Collected data:
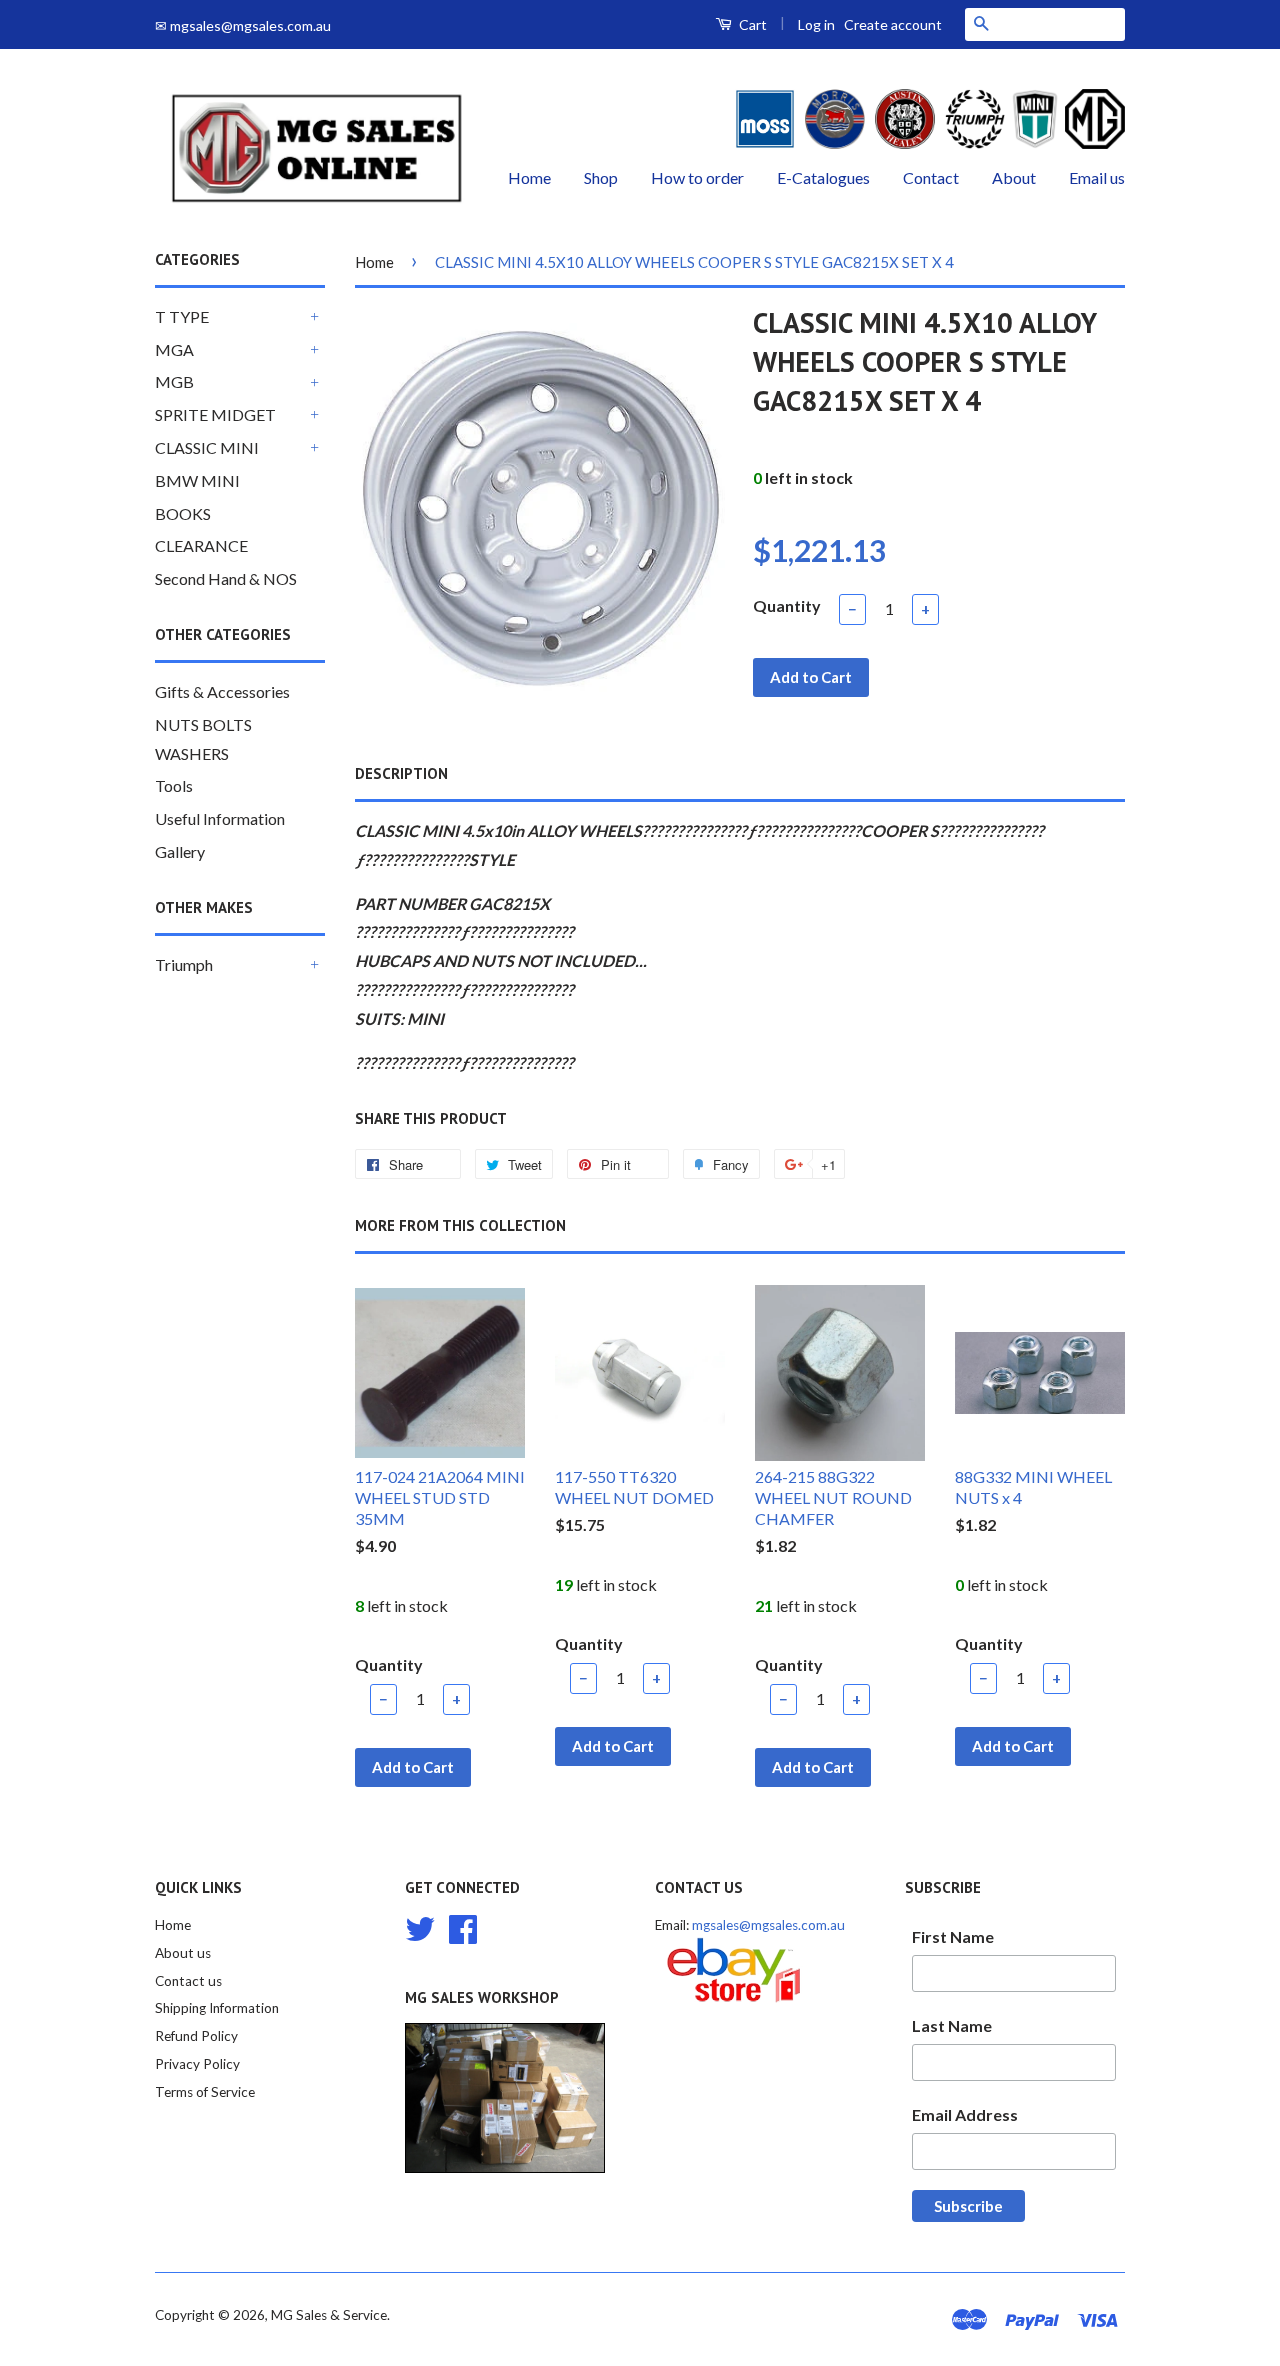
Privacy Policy (197, 2064)
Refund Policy (196, 2036)
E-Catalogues (823, 177)
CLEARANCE (201, 545)
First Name (953, 1936)
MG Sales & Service (329, 2315)
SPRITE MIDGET (215, 414)
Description (401, 773)
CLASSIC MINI (207, 447)
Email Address (965, 2114)
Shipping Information (217, 2008)
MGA (174, 349)
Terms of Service (205, 2092)
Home (529, 177)
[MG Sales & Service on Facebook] (463, 1926)
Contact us (188, 1981)
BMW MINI (197, 480)
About (1014, 177)
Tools (174, 785)
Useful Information (220, 818)
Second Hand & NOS (226, 578)
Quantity (787, 605)
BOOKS (183, 513)
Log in (816, 24)
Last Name (952, 2025)
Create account (893, 24)
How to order (697, 177)
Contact (931, 177)
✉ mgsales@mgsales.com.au (243, 25)
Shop (601, 177)
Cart (751, 24)
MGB (174, 381)
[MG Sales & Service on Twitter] (420, 1926)
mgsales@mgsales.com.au (768, 1925)
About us (183, 1953)
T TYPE (182, 316)
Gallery (180, 851)
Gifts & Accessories (222, 691)
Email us (1097, 177)
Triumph (184, 964)
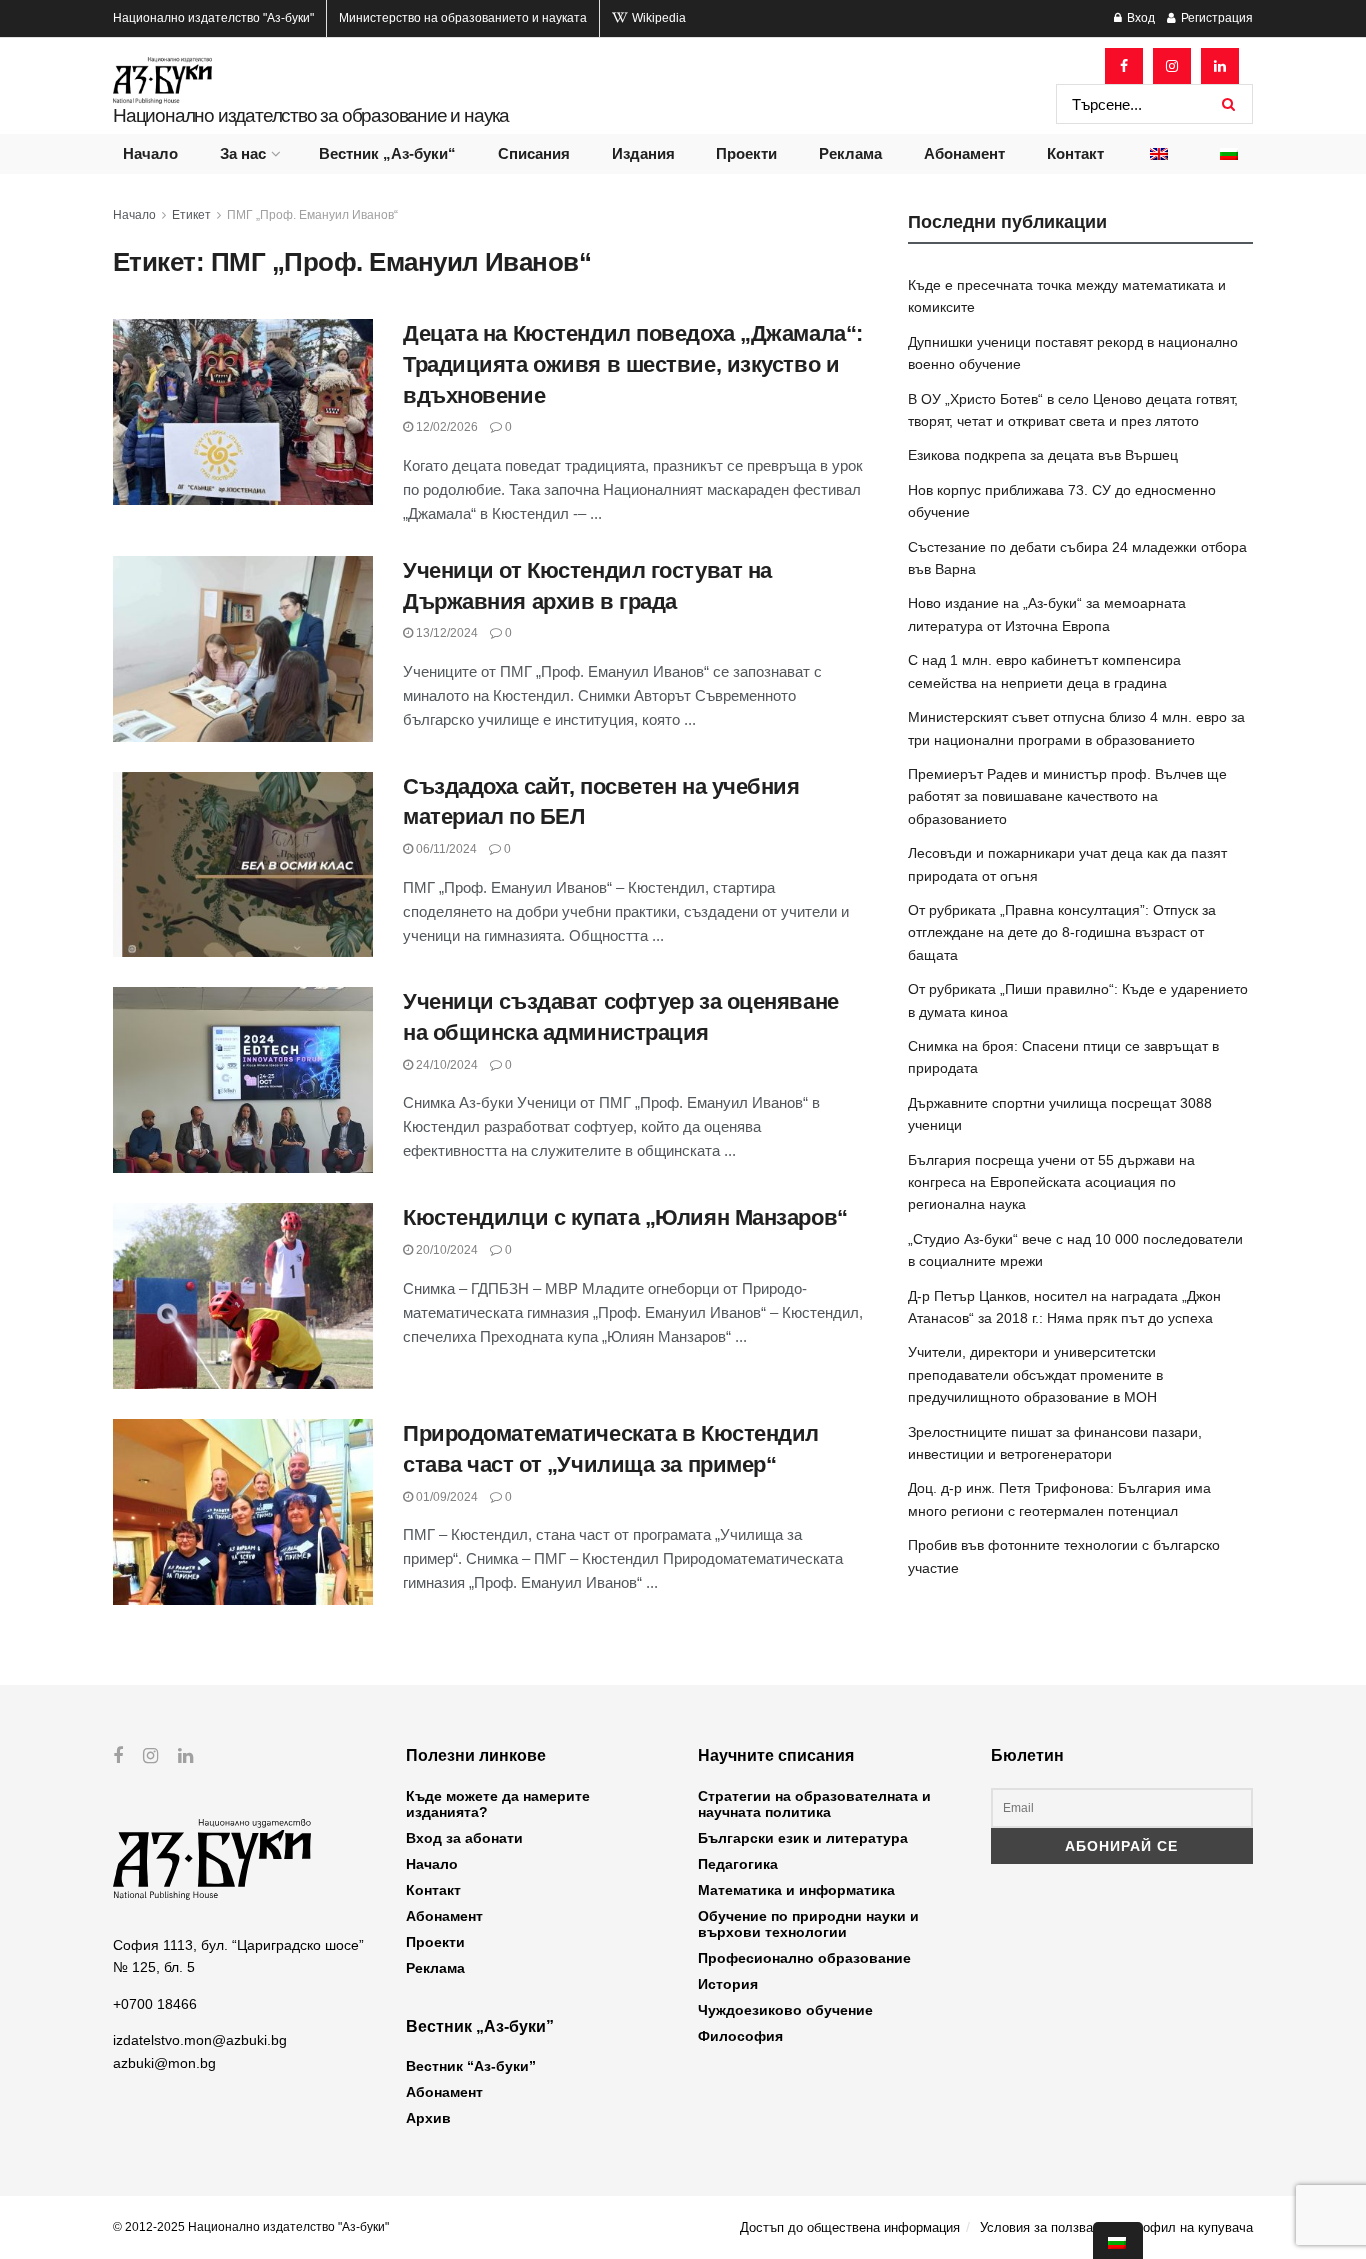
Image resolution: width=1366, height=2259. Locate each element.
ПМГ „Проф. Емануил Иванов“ (312, 215)
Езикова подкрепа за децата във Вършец (1043, 455)
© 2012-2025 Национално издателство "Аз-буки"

## What the task asks:
Looking at the entries above, say how many lines contain the word "Information". Nothing but the number is needed.

## Answer section:
2